BootsnAll Travel Network



Taking to the art of Haggling in the Backwaters

India is a crazy country full of crazy people – they are as someone wise once said ‘a nation of del boys’. Absolutely everything is up for negotiation. It was one thing that I feared most about coming here – negotiating a fair price. I pretty much don’t have a clue what somethings should and shouldn’t cost so rather than get burnt for a few sheckles for the first couple of weeks I didn’t engage in any kind of bartering that wasn’t absolutely essential with regards to my survival.
That has changed though – slowly but surely I started first with the rickshaw lads. Its dead simple to bounce one of these guys against another as they seem to be omnipotent in this place. I think I finally earned my cert in bartering when it came to finding a houseboat.
We got off the bus in a town called Allepy which is approximately 3 hours south of Cochin on the now obligatory public bus. We had to stand on this one so that made it a little more interesting. It was really cramped and very warm, it is a good job that the roads in Kerala are by far and away the best that we have encountered yet – the drivers are still certifiable though.
Allepy is tiny so it was impossible to get lost – it was a sunday 2 days before xmas day so I didn’t hold out too much hope in finding a boat for that day but I reckoned it was worth chancing our arm. Outside the tourist office which was closed, there were one or two shady customers. I asked them about the houseboats and they just pointed to a lad in a rickshaw. We asked him and before we know it we are bombing up the road in his rickshaw holding on for dear life. He drops us outside an ‘office’. Inside were two guys, brothers. The younger guy had better english but it was the older guy that owned the boat so it was with him that we had to break the deal.

[Written problem]: Retype the passage of the haggling piece, starting at "That has changed" and ending at "still certifiable though.", with its wording and punctuation unchanged.

[Data excerpt]:
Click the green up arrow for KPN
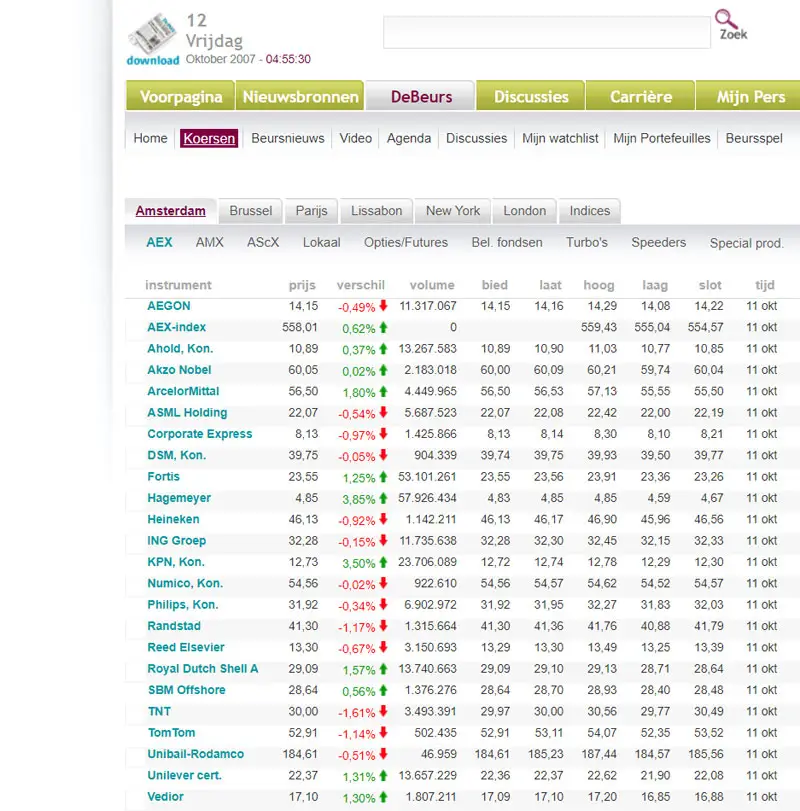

[Worked answer]:
That has changed though – slowly but surely I started first with the rickshaw lads. Its dead simple to bounce one of these guys against another as they seem to be omnipotent in this place. I think I finally earned my cert in bartering when it came to finding a houseboat.
We got off the bus in a town called Allepy which is approximately 3 hours south of Cochin on the now obligatory public bus. We had to stand on this one so that made it a little more interesting. It was really cramped and very warm, it is a good job that the roads in Kerala are by far and away the best that we have encountered yet – the drivers are still certifiable though.